SOURCE:
= = = =

Blocking 9.3, not 9.4
There will be a line in the list of merged tickets for the beta version that merges the ticket. I don't think this has greater urgency.
Yeah, that will definitely catch everyone's attention.
R is one of the oldest wheels of the car (not the current Python-style wheels, figurative wheels from days of yore). We all know that once it's not supported, it will be more than broken. At the very least, before this is merged there should be some kind of automated message when R is invoked via Sage (via the innumerable examples out in the wild now, including in various books about "how to use Sage") that says "here is a Sage website that will help you install an R that works with our interface, and here is what to do to get Sage to recognize it". For non-POSIX geeks, but for an ordinary user. And then these now-optional doctests should be tested.
In particular, this is another piece of mission creep from "viable competitor to M, M, M..." I do get the desire to decouple and ease upgrade processes for external software. But for such an important piece of software (not least because of the innumerable packages) there should at the very least be an easy on-ramp to nudging people to install it when needed, and then some kind of testing. Kind of like how OS X "reminds" one if you try to use git and don't yet have command line tools.
Replying to @kcrisman:
In particular, this is another piece of mission creep from "viable competitor to M, M, M..." I do get the desire to decouple and ease upgrade processes for external software.
This ticket is about the very concrete problem that R does not build on one of our standard platforms, Cygwin, and we are not able to use the system R either.
Because failing standard packages block the entire build, we either need to fix it, or downgrade it from standard before the 9.3 release.
Replying to @kcrisman:
... when R is invoked via Sage (via the innumerable examples out in the wild now, including in various books about "how to use Sage")
Do you have any pointers to such examples?
Description changed:
---
+++
@@ -7,6 +7,8 @@
Discussions:
- #29486
+- #29441
- #29170
- https://groups.google.com/g/sage-devel/c/IX3niEdmCEM/m/LovmF6gmIwAJ
+- https://wiki.sagemath.org/ReleaseTours/sage-9.2#rpy2_and_R
- https://groups.google.com/g/sage-devel/c/alkG4veIsBk/m/432cxzpYAQAJIIRC correctly, R is not mentioned in http://sagebook.gforge.inria.fr/english.html
As a point of reference, I've twice been in workshops with R experts where both Sage and R were being taught to students. When I told the R people that since students have already installed Sage, they can use R through Sage. But this did not interest them as they wanted to have students install RStudio anyways.
Do we know about more than one person who uses R primarily through Sage?
That said, I haven't really kept up with this issue. What's the problem with R on cygwin? Maybe I can just fix it.
When did the problem start? Did we upgrade R at some point?
I'm not against the current proposal to make R optional, though I'm inclined to agree with William's point about having a deprecation period first. I'll look into the build issue with R.

= = = =

GIVEN INSTRUCTION 1: Rewrite the records from their first line through the line with "Action: [x=355, y=30]", swapping "arrowhead" for "arrow tip" and leaving everything else as it is. Give only those lines.

= = = =

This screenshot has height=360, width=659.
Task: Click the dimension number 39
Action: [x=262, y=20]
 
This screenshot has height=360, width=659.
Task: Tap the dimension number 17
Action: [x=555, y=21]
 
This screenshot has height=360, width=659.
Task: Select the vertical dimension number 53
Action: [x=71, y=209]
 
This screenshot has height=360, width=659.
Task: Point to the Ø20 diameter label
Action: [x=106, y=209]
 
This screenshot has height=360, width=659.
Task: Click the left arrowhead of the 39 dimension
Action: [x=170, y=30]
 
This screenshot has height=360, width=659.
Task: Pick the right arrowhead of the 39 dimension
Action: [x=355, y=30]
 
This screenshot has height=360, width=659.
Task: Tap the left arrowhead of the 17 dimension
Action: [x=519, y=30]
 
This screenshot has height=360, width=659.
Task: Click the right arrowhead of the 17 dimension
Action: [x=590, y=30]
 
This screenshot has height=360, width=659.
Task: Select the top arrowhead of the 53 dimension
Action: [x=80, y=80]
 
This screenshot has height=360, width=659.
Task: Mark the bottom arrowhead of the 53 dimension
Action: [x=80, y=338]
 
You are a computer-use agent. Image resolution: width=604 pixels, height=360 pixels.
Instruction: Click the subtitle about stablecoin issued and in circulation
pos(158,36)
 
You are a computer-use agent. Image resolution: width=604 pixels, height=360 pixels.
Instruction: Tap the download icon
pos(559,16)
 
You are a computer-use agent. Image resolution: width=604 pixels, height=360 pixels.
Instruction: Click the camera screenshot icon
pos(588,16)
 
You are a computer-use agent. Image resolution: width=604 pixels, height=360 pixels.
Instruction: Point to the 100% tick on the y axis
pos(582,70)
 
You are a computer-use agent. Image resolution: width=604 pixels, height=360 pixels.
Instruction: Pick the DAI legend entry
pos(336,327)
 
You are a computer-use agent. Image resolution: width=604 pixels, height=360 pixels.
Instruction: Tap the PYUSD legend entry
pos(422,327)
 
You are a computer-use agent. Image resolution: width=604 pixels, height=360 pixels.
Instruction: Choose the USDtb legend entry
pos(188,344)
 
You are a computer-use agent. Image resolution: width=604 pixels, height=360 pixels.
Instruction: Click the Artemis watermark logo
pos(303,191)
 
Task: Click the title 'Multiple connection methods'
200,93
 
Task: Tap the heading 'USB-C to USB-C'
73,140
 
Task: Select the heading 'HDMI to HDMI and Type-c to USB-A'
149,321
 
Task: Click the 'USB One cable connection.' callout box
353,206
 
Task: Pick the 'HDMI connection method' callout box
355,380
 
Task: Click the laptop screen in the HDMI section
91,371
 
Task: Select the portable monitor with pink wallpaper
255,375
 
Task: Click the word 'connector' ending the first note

= = = =

GIVEN INSTRUCTION 2: Transcribe the forum thread about making R optional in Sage, from "This ticket is" to "to such examples?", word for word.

ANSWER 1:
This screenshot has height=360, width=659.
Task: Click the dimension number 39
Action: [x=262, y=20]
 
This screenshot has height=360, width=659.
Task: Tap the dimension number 17
Action: [x=555, y=21]
 
This screenshot has height=360, width=659.
Task: Select the vertical dimension number 53
Action: [x=71, y=209]
 
This screenshot has height=360, width=659.
Task: Point to the Ø20 diameter label
Action: [x=106, y=209]
 
This screenshot has height=360, width=659.
Task: Click the left arrow tip of the 39 dimension
Action: [x=170, y=30]
 
This screenshot has height=360, width=659.
Task: Pick the right arrow tip of the 39 dimension
Action: [x=355, y=30]

ANSWER 2:
This ticket is about the very concrete problem that R does not build on one of our standard platforms, Cygwin, and we are not able to use the system R either.
Because failing standard packages block the entire build, we either need to fix it, or downgrade it from standard before the 9.3 release.
Replying to @kcrisman:
... when R is invoked via Sage (via the innumerable examples out in the wild now, including in various books about "how to use Sage")
Do you have any pointers to such examples?